Cerebral Palsy
What an AbilityScore of 600–700 means in Cerebral Palsy
A 600–700 AbilityScore band for a child with Cerebral Palsy reflects a moderate, encouraging level of functioning with clear, targetable goal areas — not a label or a ceiling. It is a clinician's structured starting point, and progress is always measured against your child's own baseline, never against other children.
An AbilityScore band is a snapshot of where your child stands today — and a map for where you go next. Here's what the 600–700 band tells you.
In short
For a child with [Cerebral Palsy](/), an AbilityScore in the 600–700 band is best understood as a moderate, encouraging position on your child's own journey — it points to meaningful functional ability across movement, communication and daily skills, with clear, specific areas where targeted therapy can lift things further. It is not a label, a ceiling, or a verdict — it is a clinician's structured starting point. The most important number is not where your child sits today, but how far they move from their own baseline with the right plan.What the band actually describes
The AbilityScore is a clinician-administered, structured assessment that maps your child across several domains of functioning — motor control, communication, self-care, attention and participation in everyday life. A 600–700 band typically reflects:- Real, usable function in several areas, with strengths the clinician will build on first
- Identifiable goal areas — perhaps mobility, hand use, feeding, or speech clarity — where focused physiotherapy, occupational therapy or speech therapy can make a measurable difference
- A baseline to re-measure against, so progress becomes visible rather than guessed
Because Cerebral Palsy (WHO ICD-11 8D20) varies enormously from child to child, two children in the same band can have very different profiles. That is the point of the score — it personalises the plan, it does not compare your child to anyone else's child.
The Pinnacle way
A clinical AbilityScore® and any diagnosis are formed only at a Pinnacle Blooms Network centre, under qualified clinician care — never from an online figure or self-assessment. Our clinicians read the whole profile behind the number, identify your child's strengths and goal areas, and build a therapy plan around them. Across 2.5 billion+ data points and 25 million+ therapy sessions, the consistent lesson is the same: movement from a child's own baseline matters far more than the starting band. Learn more about how the AbilityScore is calculated and our [cerebral palsy support pathway](/).Trusted sources
WHO ICD-11 (Cerebral Palsy, 8D20); WHO ICF framework for describing functioning rather than deficit; American Academy of Pediatrics (HealthyChildren.org); CDC developmental guidance; Indian Academy of Pediatrics.Next step — Turn a number into a plan. Book a clinician-led AbilityScore assessment at your nearest Pinnacle centre.

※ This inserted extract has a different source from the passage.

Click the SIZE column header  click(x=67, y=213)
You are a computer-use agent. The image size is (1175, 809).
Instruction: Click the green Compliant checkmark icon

This is general information, not a diagnosis — a clinical AbilityScore® and any diagnosis are formed only at a Pinnacle Blooms Network centre under qualified clinician care.
What to watch
Watch how your child moves from their own baseline over time — new motor skills, clearer communication, easier feeding or self-care — rather than fixating on the band number. Flag any loss of a skill once gained, new stiffness or seizures to your clinician promptly.
Try this at home
Pick one functional goal the assessment highlights — say, reaching for a cup or steadier sitting — and weave gentle practice into daily play. Short, frequent, playful repetition builds ability far better than long, tiring sessions.
Trusted sources
Developed by SETU Consortium · Pinnacle Blooms Network · Last reviewed 2026-06-10
This is general information, not a diagnosis. A clinical AbilityScore® and any diagnosis are formed only at a Pinnacle Blooms Network centre, under qualified clinician care.
Frequently asked
Is an AbilityScore of 600–700 a good or bad result for Cerebral Palsy?
It is neither good nor bad in isolation — it is a moderate, encouraging starting point that shows real usable function alongside clear areas to work on. The meaningful measure is how far your child progresses from this baseline with the right therapy plan, which only a Pinnacle clinician can map for your child.
Does the band predict my child's future ability?
No. The AbilityScore is a snapshot of today, not a ceiling or a forecast. Children with Cerebral Palsy progress in spurts and plateaus, and targeted therapy can change the picture significantly. The band guides the plan; it does not limit your child.
Can I get an AbilityScore online?
No. A clinical AbilityScore® is formed only at a Pinnacle Blooms Network centre by a qualified clinician through a structured, in-person assessment. No diagnosis or clinical score is ever issued from an online form.